The prefix pseudo- (from Greek ψευδής, pseudes, "false") is used to mark something that superficially appears to be (or behaves like) one thing, but is something else. Subject to context, pseudo may connote coincidence, imitation, intentional deception, or a combination thereof.

 In scholarship and studies, pseudo-scholarship refers to material that is presented as, but is not, the product of rigorous and objective study or research. Examples:
Pseudoarchaeology
 Pseudohistory
 Pseudolinguistics 
 Pseudoscientific language comparison
 Folk linguistics
 Pseudomathematics
 Pseudophilosophy
 Pseudoscience
 In biology and botany, the prefix 'pseudo' is used to indicate a species with a coincidental visual similarity to another genus. For example, Iris pseudacorus is known as 'pseudacorus' for having leaves similar to those of Acorus calamus. In biology, coincidental similarity is not the same as mimicry.
 In literary studies, the prefix 'pseudo-' is used to indicate false attribution of authorship. For example, Pseudo-Aristotle is the name given to persons who falsely wrote under the name of Aristotle to give their own ideas greater credibility. The false ascription of authorship is called pseudepigraphy, and the works themselves are called pseudepigrapha. The 'pseudo-' prefix is not used for pseudonyms, false names used to hide one's true identity.
 In linguistics, the prefix 'pseudo-' is also applied to certain categories of loanwords in which words are used in a way that does not coincide with the way the word is used in the original language. For example, the English word handy has been adopted in colloquial German as the term for a mobile/cell phone. This is known as a pseudo-anglicism.
 In historiography, the prefix 'pseudo' is also applied to imposters or false claimants to a throne, for example Pseudo-Nero.
 In pharmacology, the 'pseudo' prefix is also used to identify an alternate form of a pharmacological compound. For example, pseudoephedrine.

(Stored data entries)
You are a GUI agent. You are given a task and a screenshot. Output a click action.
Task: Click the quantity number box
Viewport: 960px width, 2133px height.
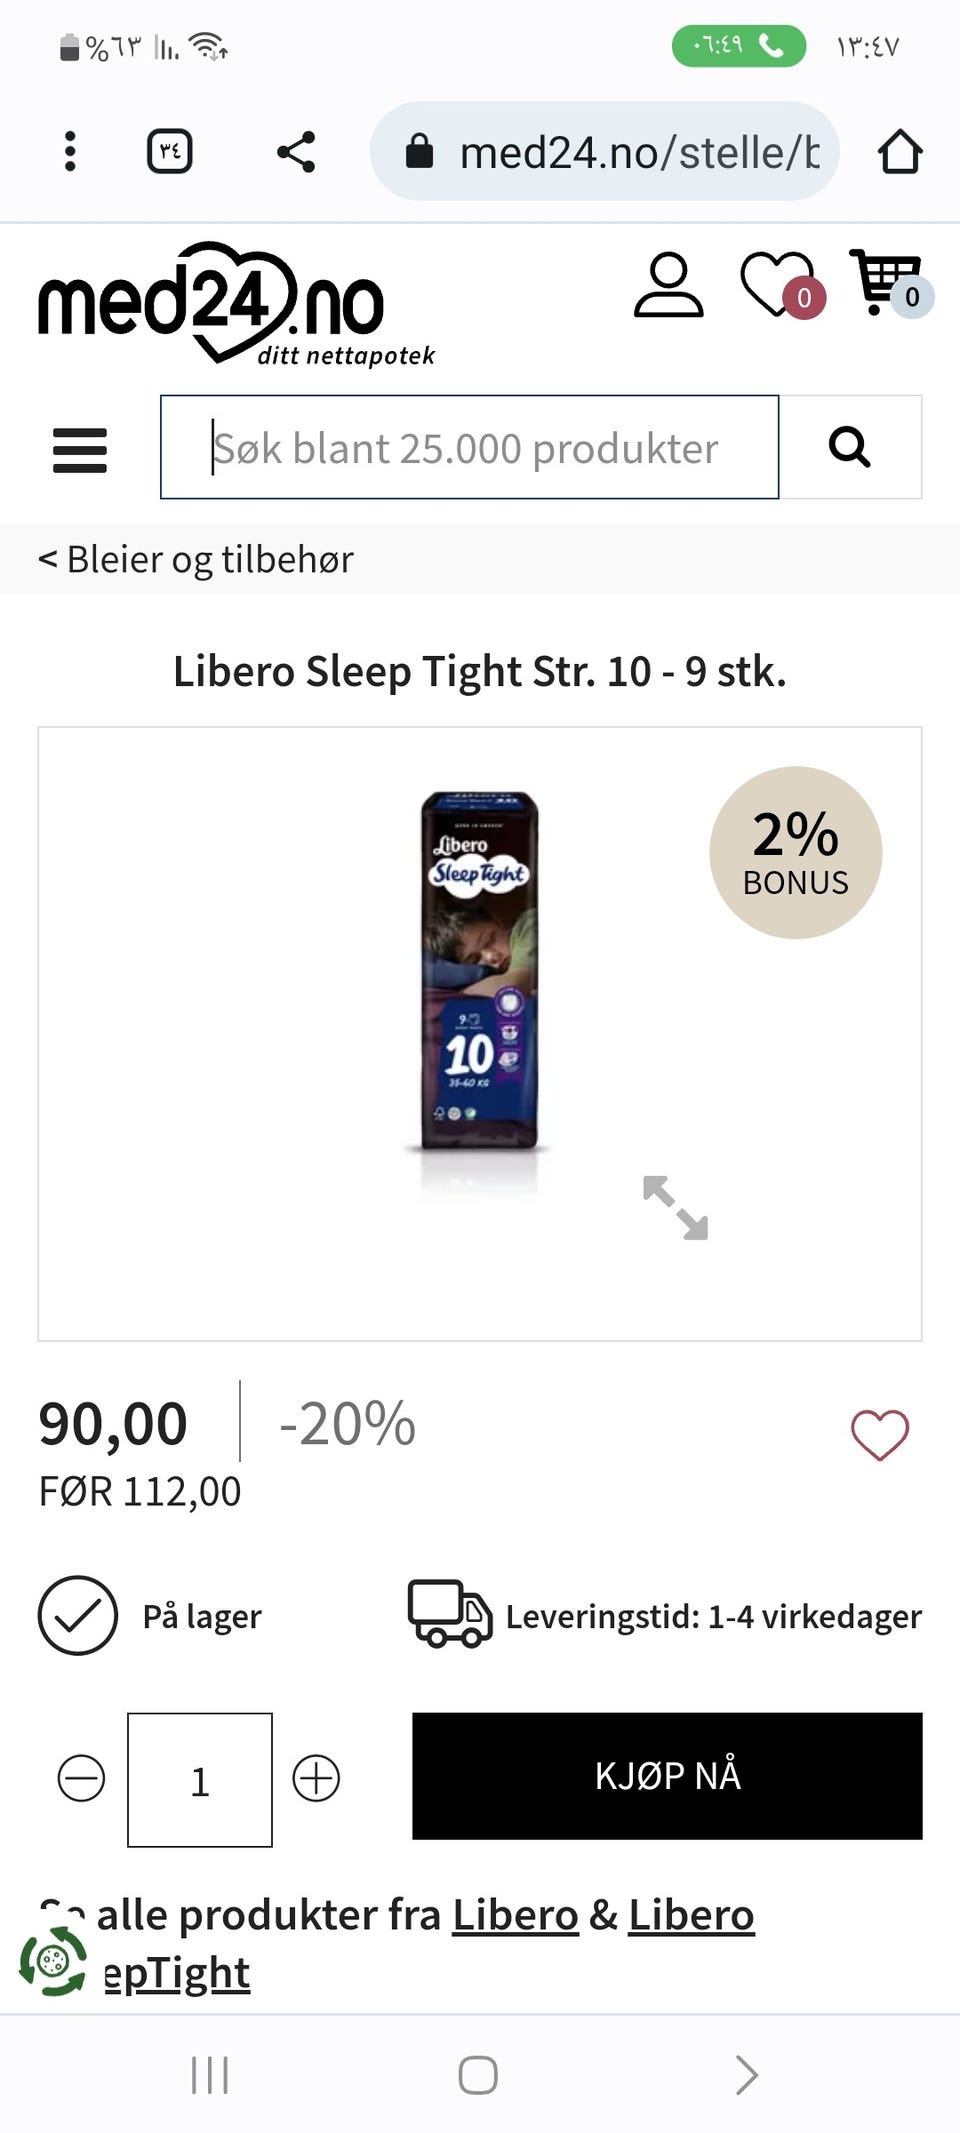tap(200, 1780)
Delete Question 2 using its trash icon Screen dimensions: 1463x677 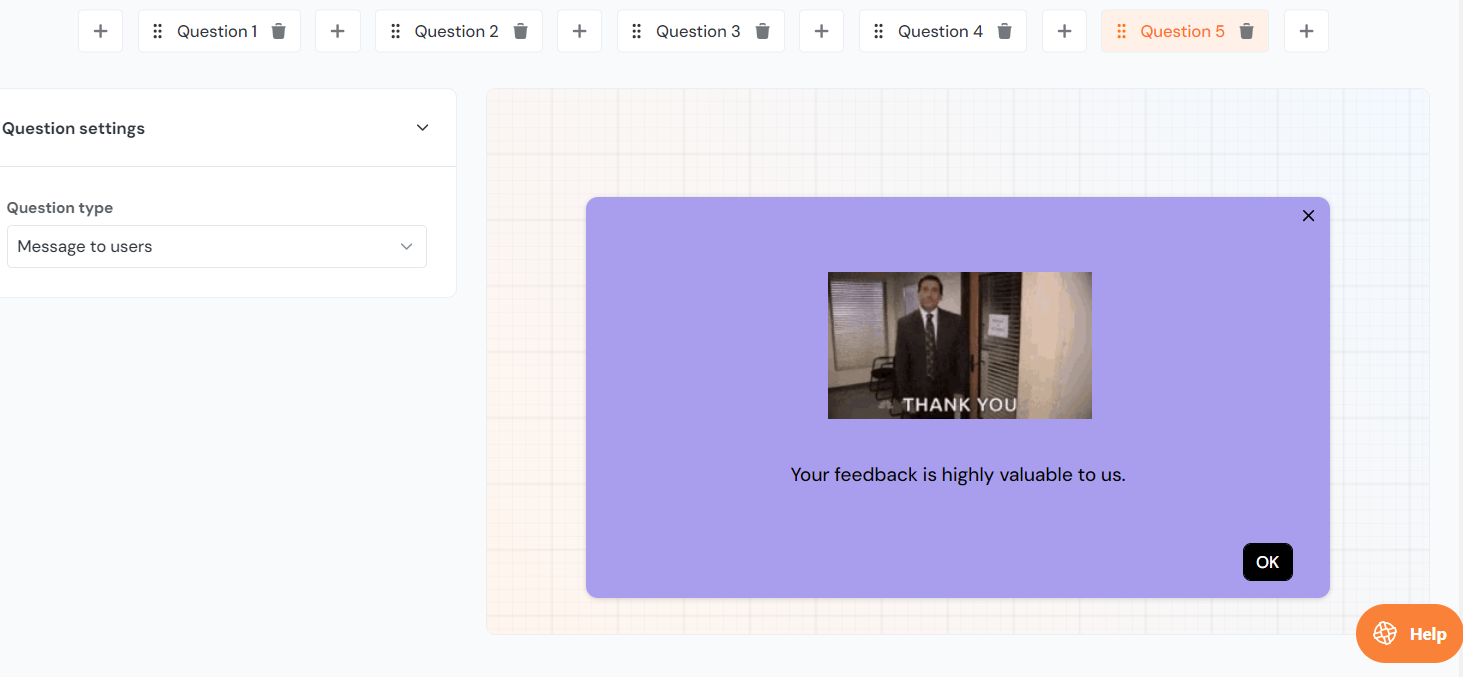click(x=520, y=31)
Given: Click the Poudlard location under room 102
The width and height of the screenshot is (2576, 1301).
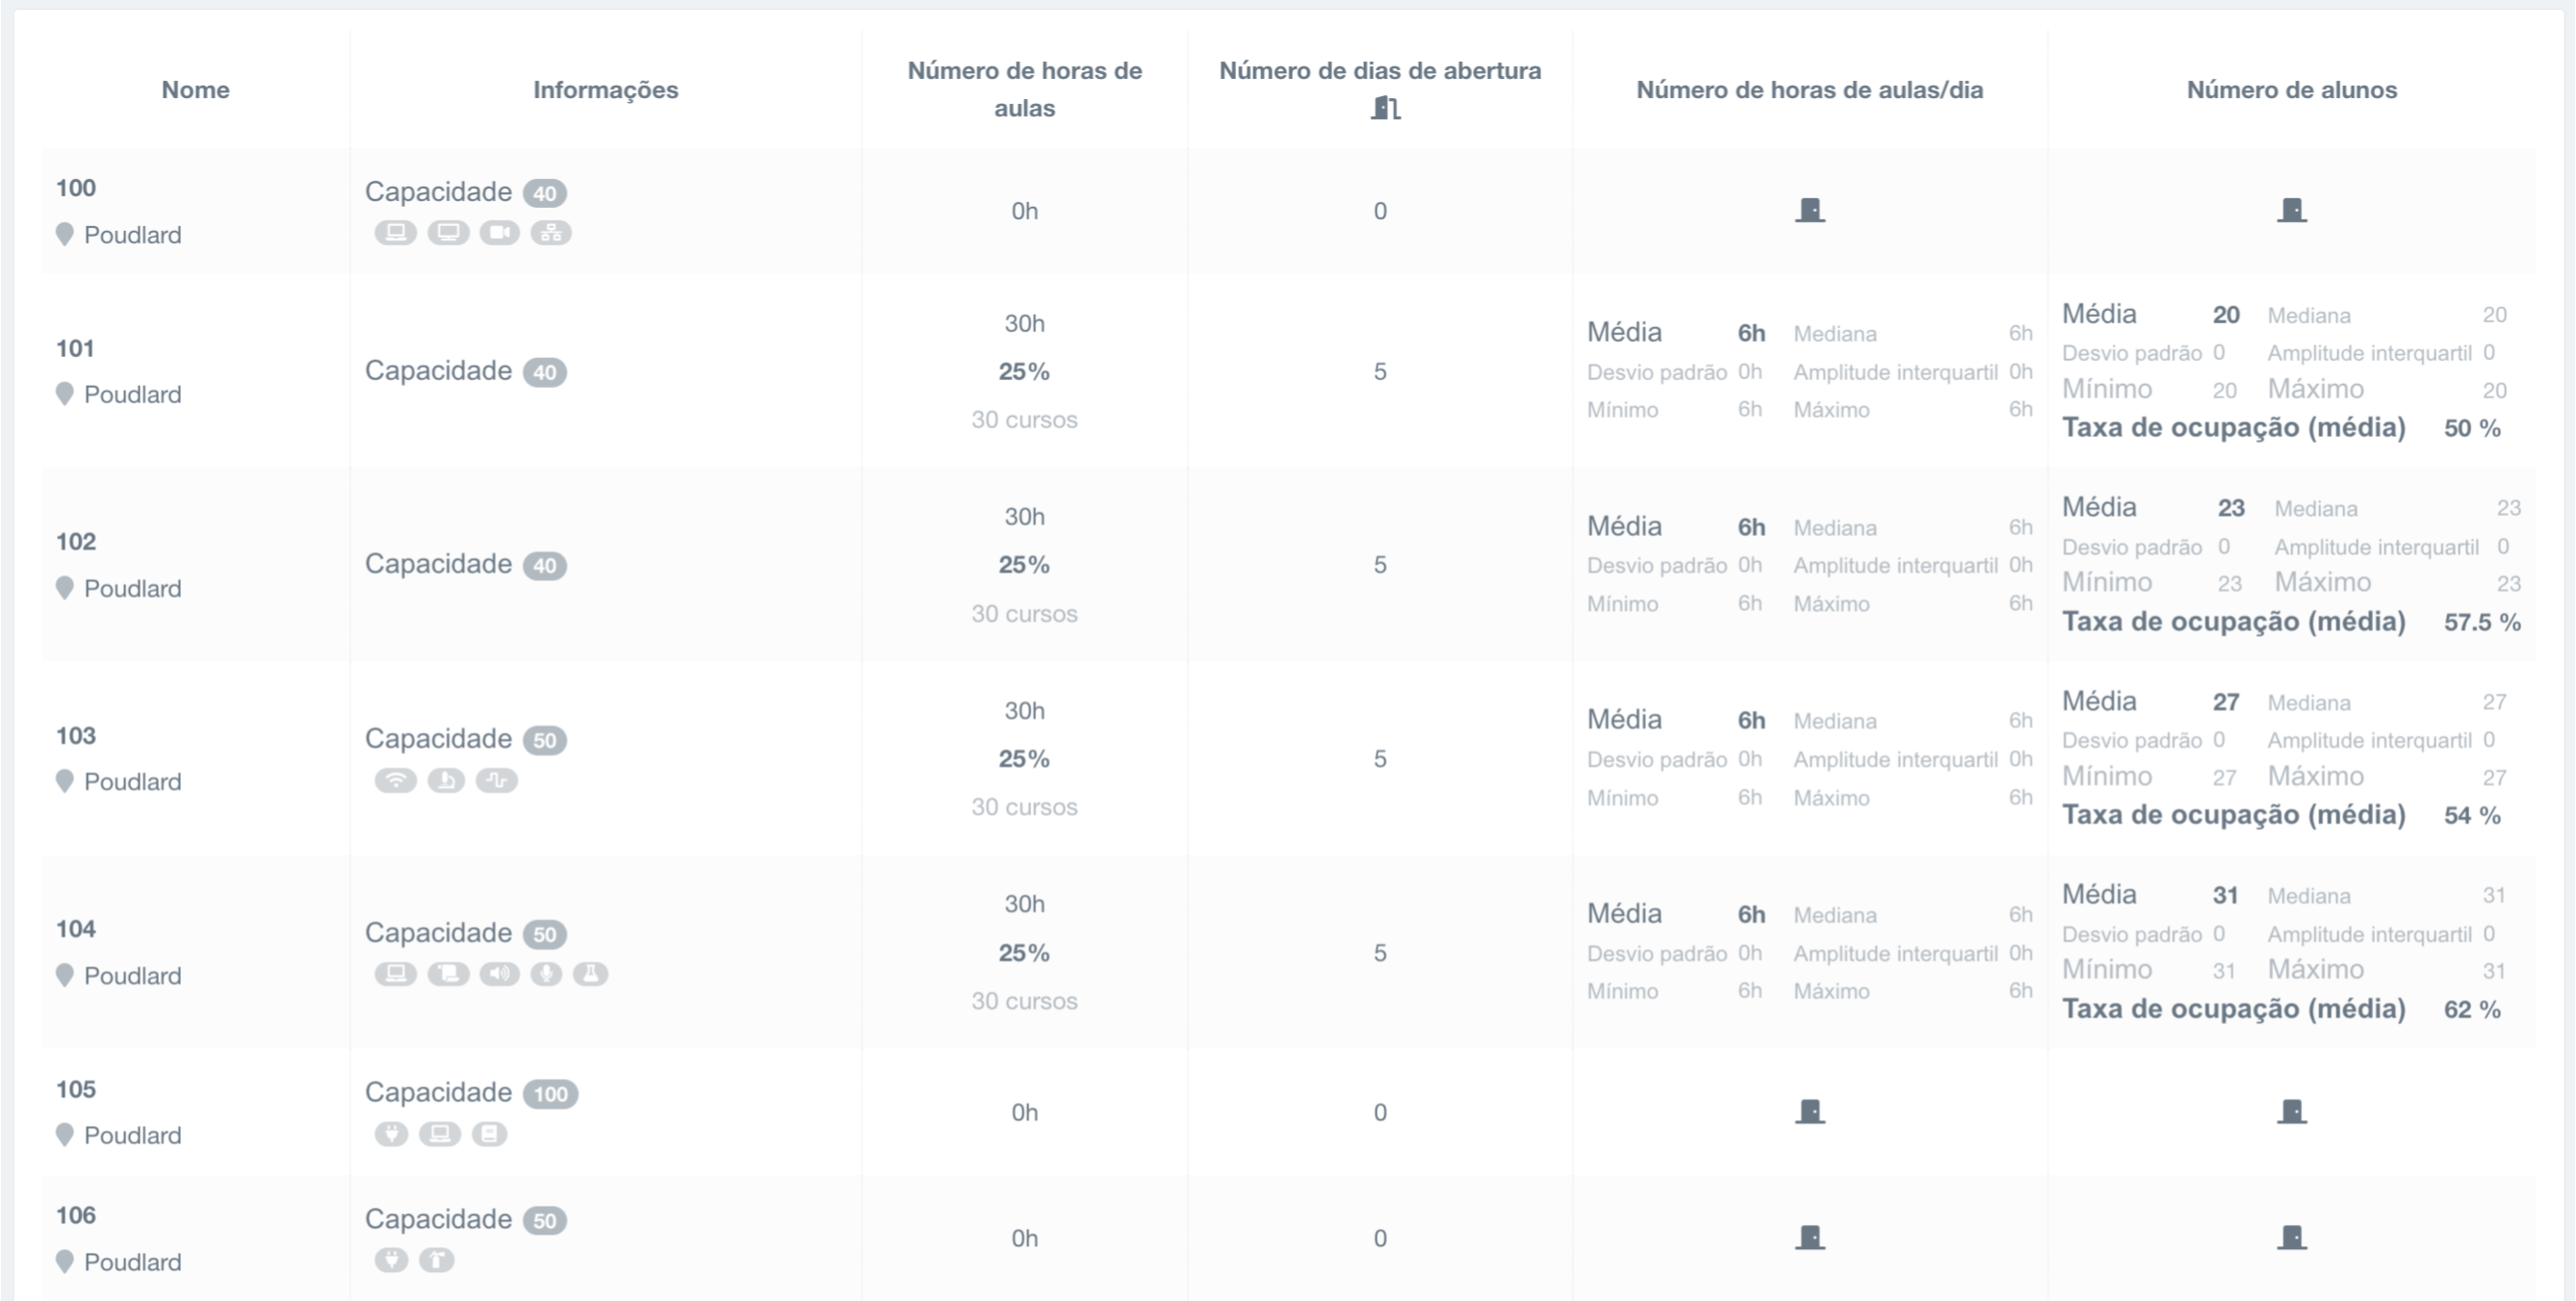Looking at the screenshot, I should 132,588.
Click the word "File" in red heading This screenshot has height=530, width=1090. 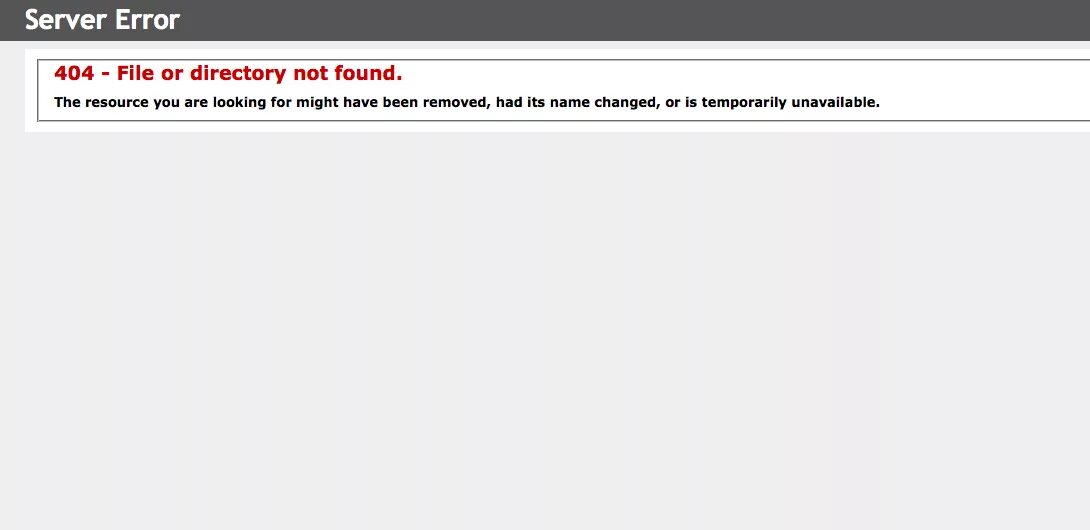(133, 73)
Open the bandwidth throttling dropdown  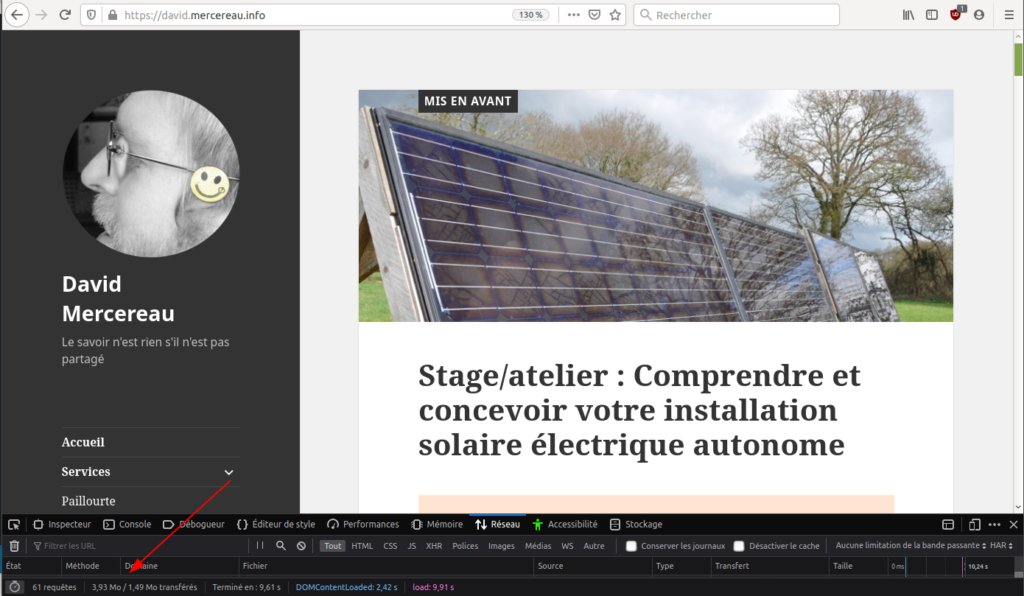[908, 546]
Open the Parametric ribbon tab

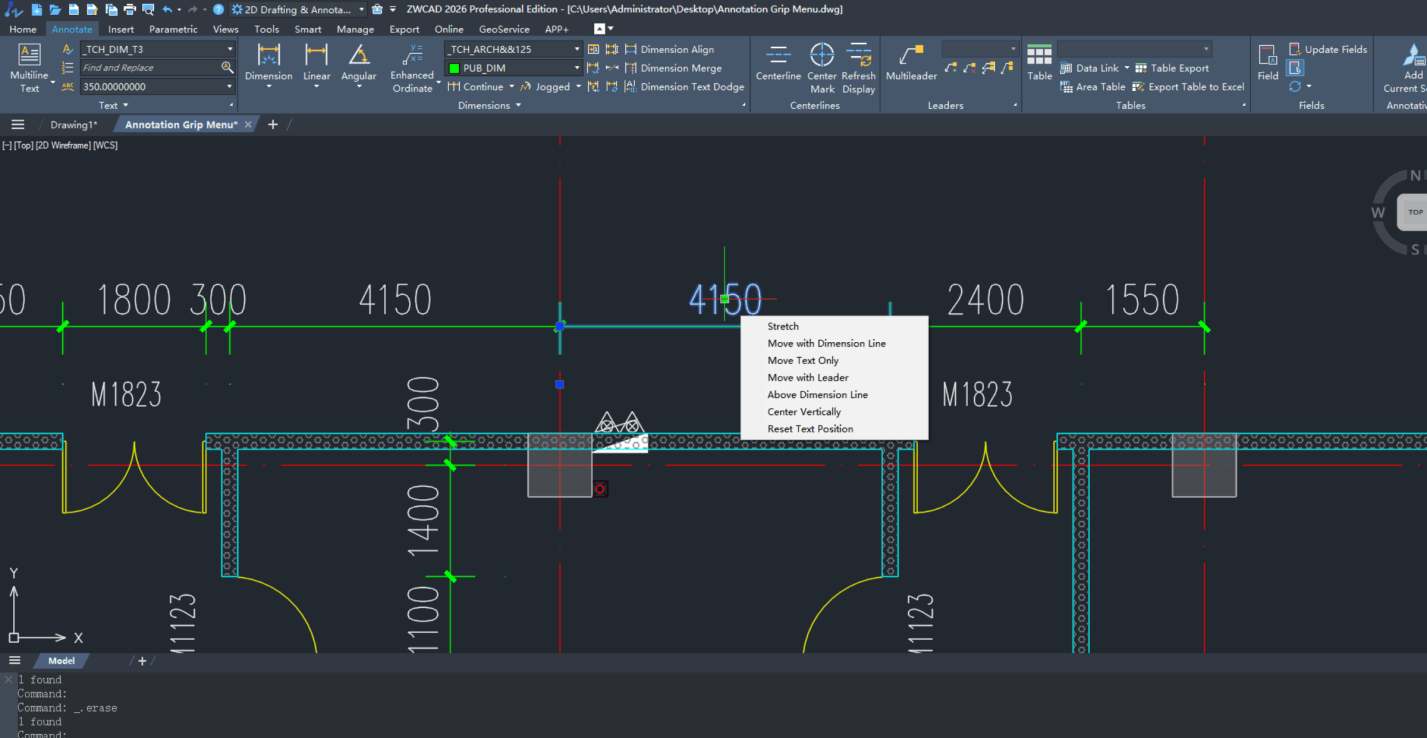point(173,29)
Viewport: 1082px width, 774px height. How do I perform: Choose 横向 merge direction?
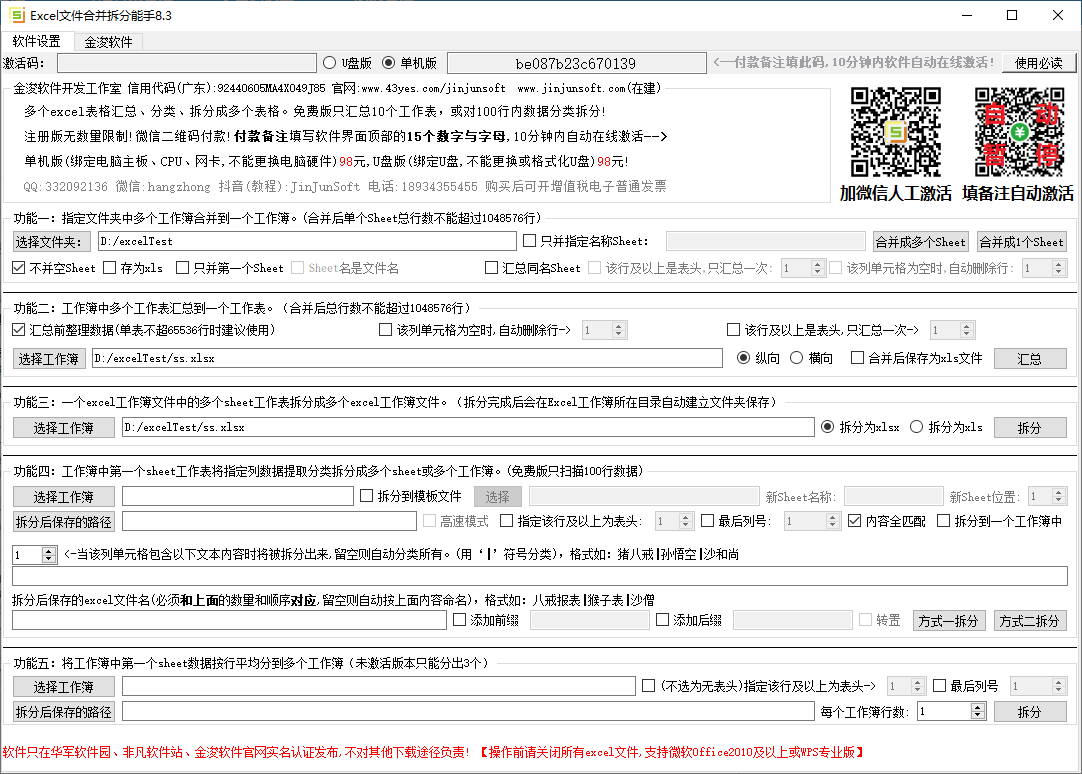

Exercise objective: Continue the text on the prefix pseudo- from its last sentence.

Result for this task:
 In the study of art, the 'pseudo' prefix is applied to an imitation of the artistic style of a different cultural background (in contradistinction to neo-, the imitation of a style of an earlier epoch). For example, Pseudo-Kufic, Pseudo-Cyrillic, Pseudo-Chalcidian, pseudo-naïve.
 In geology and geography, the 'pseudo' prefix is also used for topographical formations that superficially appear to have been formed by one process, but were formed by another. For example, pseudo-atoll.
 In mathematics, the 'pseudo' prefix is also applied to items that are similar to (or mathematically behave like) something else, but not exactly that. For example, pseudo-arcs, pseudorandomness, pseudoprime.
 In networking, a pseudowire is a point-to-point connection that emulates a physical wire between two locations. 
 In anthropology, the 'pseudo' prefix is applied to cultural representation, most commonly related to indigenous cultures. A pseudo-culture is a form of cultural expression that was designed for monetary gain, and helps to further erode cultural identity of natives. It strays from authentic traditions and provides a false representation of a culture. 
As a term, "pseudo" may refer to someone with pseudoachondroplasia, a form of dwarfism.